Some day everything will be IP-based, but until then, transcoding content across different platforms will continue to be an issue. The video delivery platform for the Internet is very different from the video delivery platform of most existing cable infrastructures. While therecomcast-logo.gif may not be much compelling reason to watch cable TV on a PC, Internet TV via a cable network is another matter. As an example, Comcast recently announced a deal through partner Ziddio.com to make available select Facebook videos through its on-demand service. Since the videos will initially upload via the Internet, I’m assuming some sort of transcoding will have to take place to make them available through a cable TV network. (Though stored content for on-demand service is probably easier to deal with than live TV)

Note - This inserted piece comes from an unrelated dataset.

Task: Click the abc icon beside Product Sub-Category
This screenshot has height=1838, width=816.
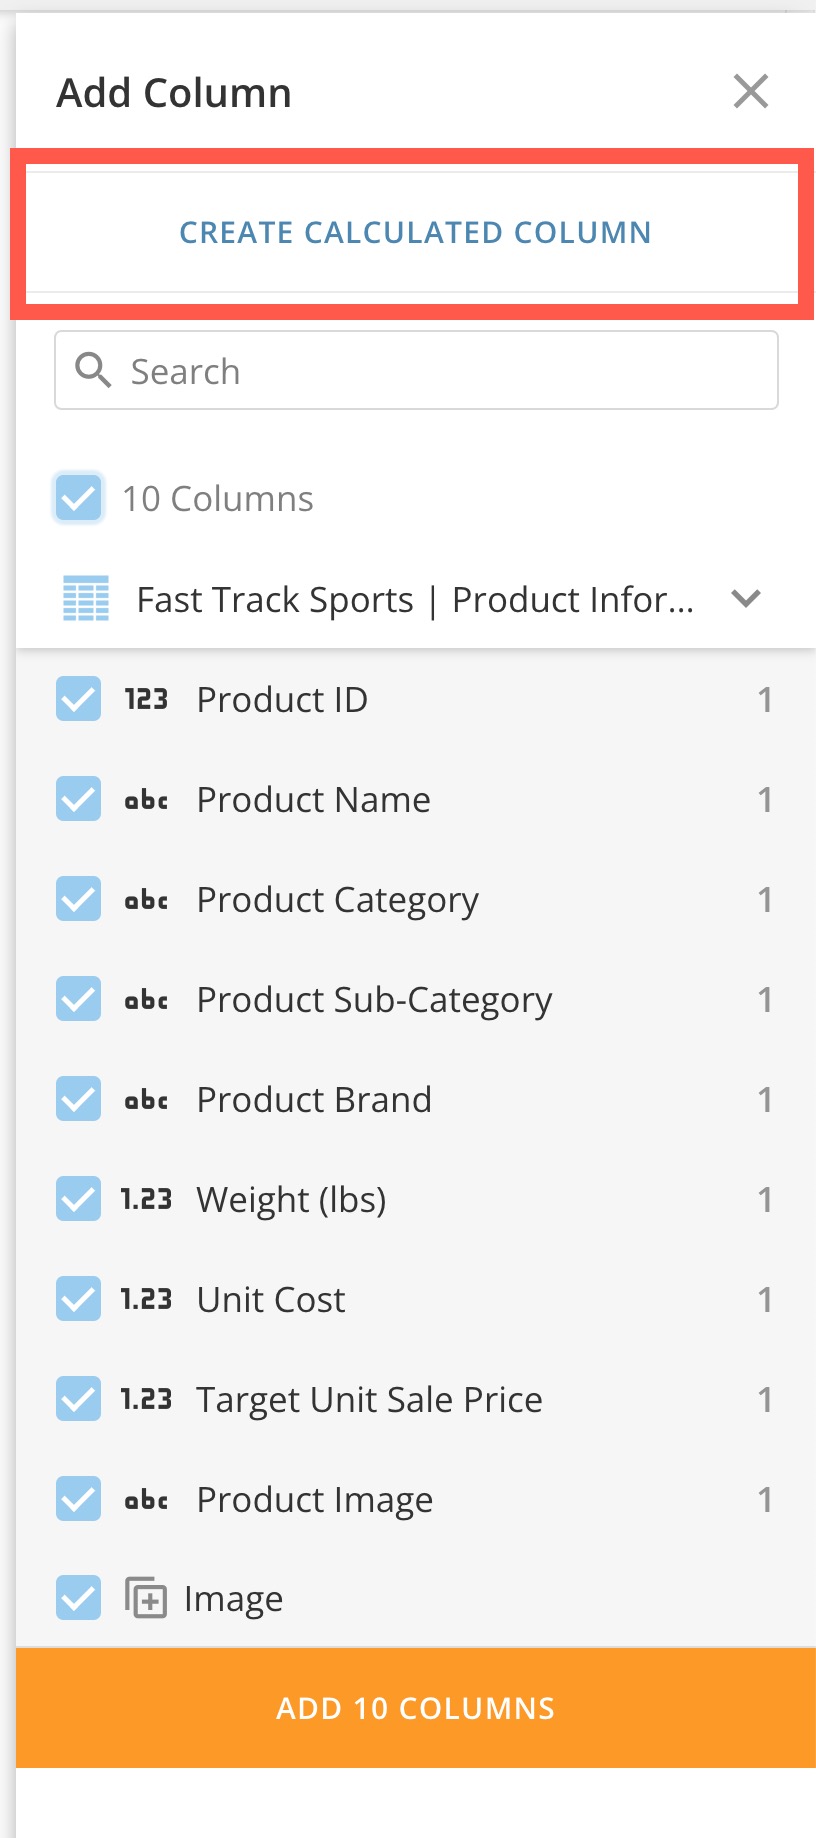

Transcoding also goes beyond the IP-to-non-IP conversion equation. Transcoding could be key in making rights management systems more user-friendly. The example here is Downloadable Conditional Access Systems (DCAS) for cable. When it’s implemented, DCAS will act as a mechanism for transcoding conditional access code (a rights management scheme) in millions of cable households at once. This means that no matter what set-top (or other cable-enabled hardware) is in a user’s house, it will work with the CA system the regional cable headend has employed.

The point here is that transcoding can be impractical or incredibly useful. I don’t know if there’s a solution to the problem Time Warner faced, but transcoding is both feasible and scaleable in other situations - when you’re not talking about converting live video, but working with finite recorded content, or simply decoding the rights-management wrapper around protected programs.